Living in Portland, Oregon, for most of my adult years, I have established a niche in the art community as a painter of contemporary realism. A significant body of my work showcases Oregon’s diverse architectural styles, especially its bridges. The rivers and twelve bridges of Portland are crucial to the city’s character and function, and they provide a great source of inspiration for me.
These bridges compel us to stop and look, be still in the moment, and breathe in the ingenuity of a grand structure. Hiking around the city, I carry my camera for photo references I use for inspiration. I step off the sidewalks to get different perspectives of the city and its bridges with the intention of adding a new dimension to my work.
I am fascinated by the complex steel girders and geometric shapes that underpin the majesty of the bridges. Building dramatic perspectives in my paintings, I illustrate the steel girders in compositional perspective, and capture the transition between the landscape and the cityscape. I strive to deliver unusual points of view, and render exciting realistic and abstract portrayals.
To me, building and maintaining bridges represents a fantastic human achievement. Having the opportunity to be on a bridge during construction or repair also puts me in close contact with the crews—the working heroes—who maintain it.
On one occasion, the Multnomah County Bridge Maintenance crew of Portland invited me to go with them to the top of Hawthorne Bridge and watch them do the greasing of the bridge’s bearings, and the maintenance of the operating mechanisms. I felt privileged to be able to document the maintenance of a bridge and then create art illustrating these American workers, who often go unrecognized and are forgotten.
I have a mission to recognize the people who are an essential part of the creation and maintenance of these important structures. This mission led to a grant I received from the Regional Arts & Culture Council for a project called Tributes: Portraits of Working Heroes of the Tilikum Crossing. I created a visual record of building the Tilikum Crossing for a Portland light rail bridge over the Willamette River.

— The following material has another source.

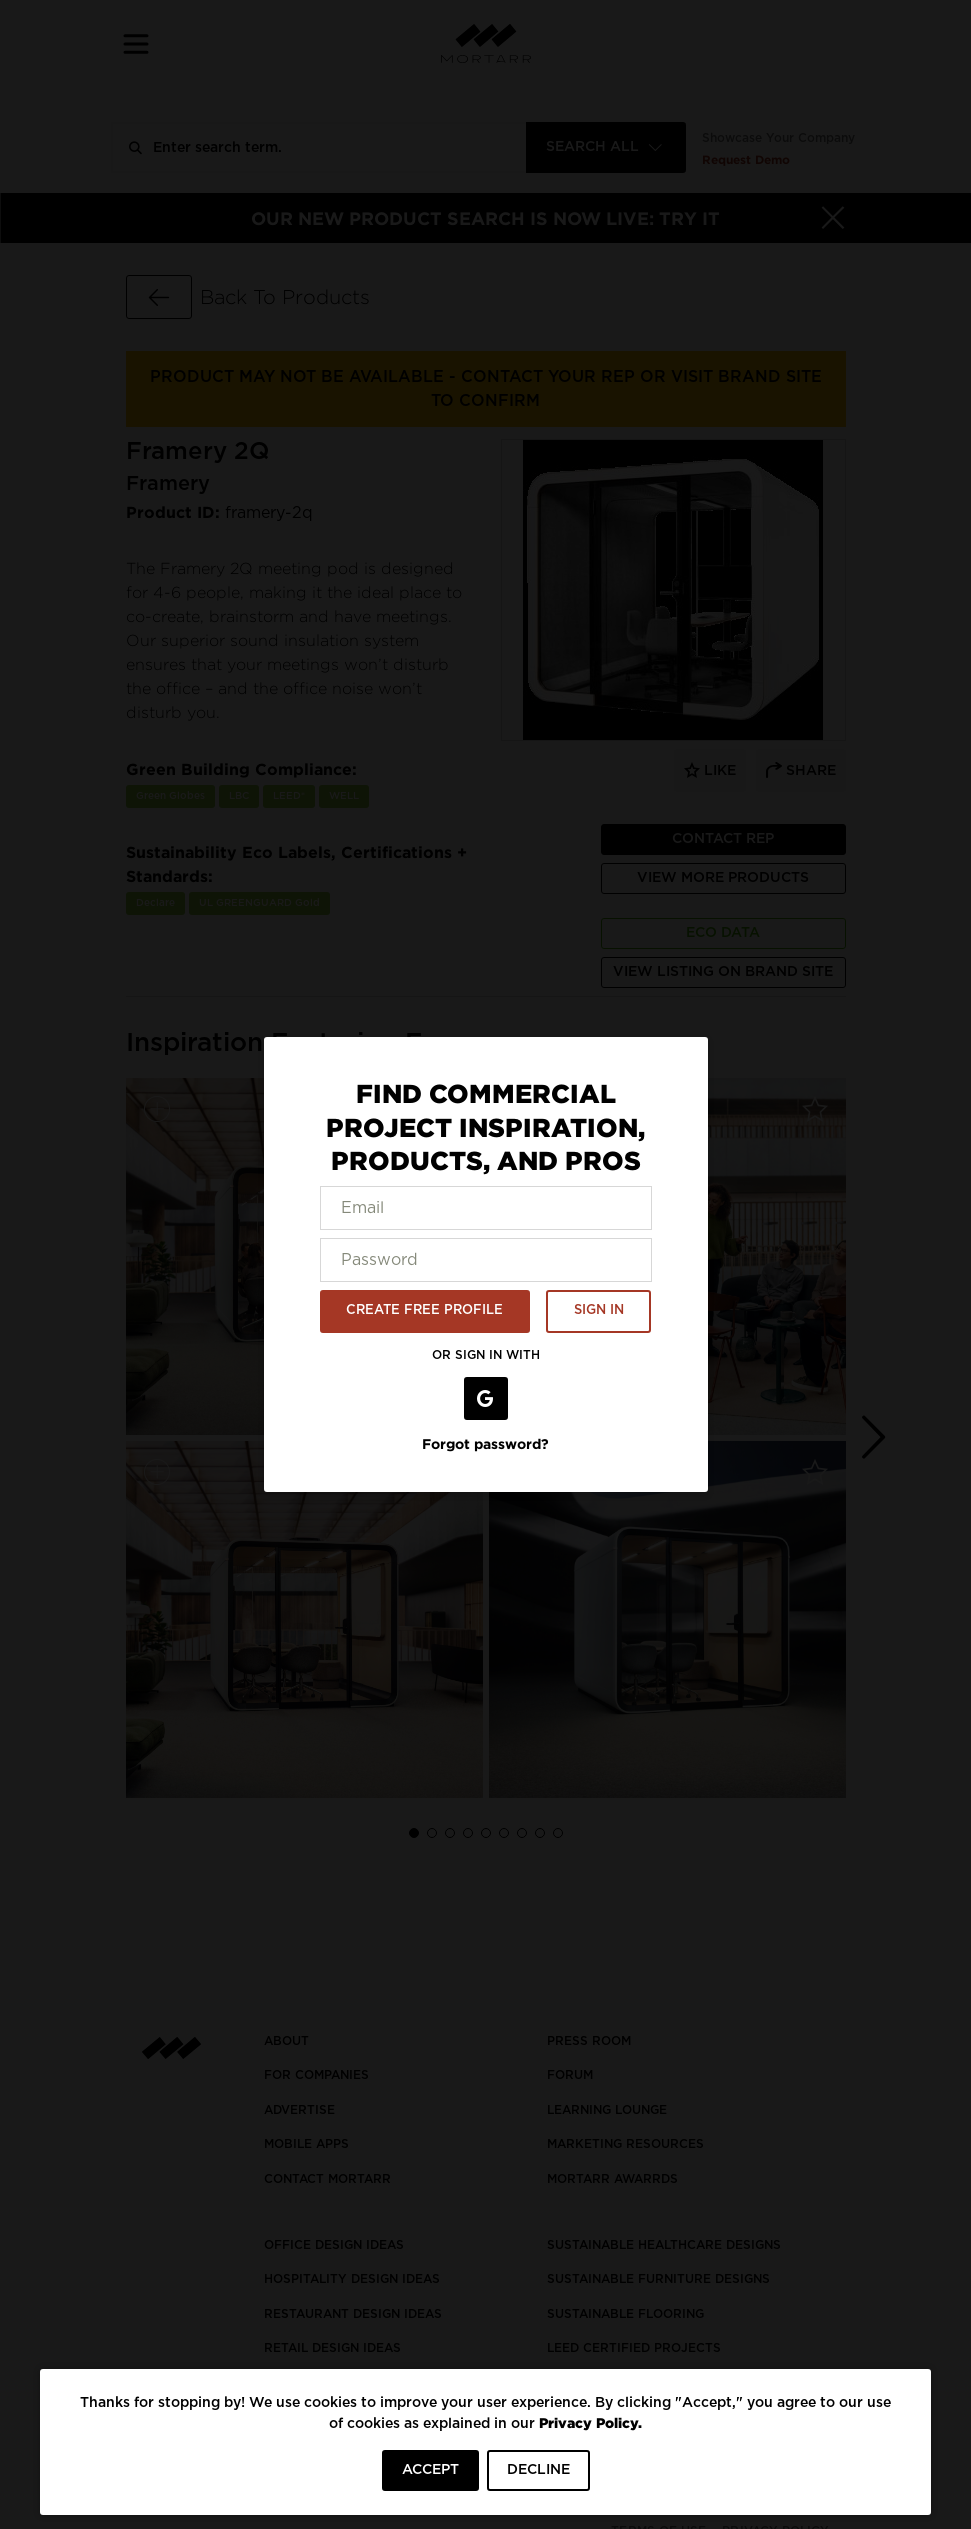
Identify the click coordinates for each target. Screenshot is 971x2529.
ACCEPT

I painted portraits of the designers, engineers, builders, and contractors who worked on the project and featured them in their working environment.
Bridges frame our landscape. They aid commerce, and create vital connections between communities. People cross bridges every day, yet few realize how little we celebrate the modern marvels of their engineering and of the workers who maintain them. My hope is to inspire others to feel more connected to our collective human achievements through viewing these paintings.
It is also necessary to find happiness in what you do. I derive great personal joy knowing that Charles Sheeler, Edward Hopper and Charles Demuth were painting just these kinds of subjects.
While striving to create the unimaginable with my artwork, I still face the reality of competitive judgment and juried shows. I want to be a part of these things, of course, but they conjure feelings of vulnerability and fear of the unknown. I know I have to be courageous to put my soul on canvas to discover if my work could inspire and move other people in some way. I want people to see beyond what is before them in order to feel what I do—a beauty and a great spaciousness that holds the mysterious connection living within us, among each other, within our landscapes, and inside our communities.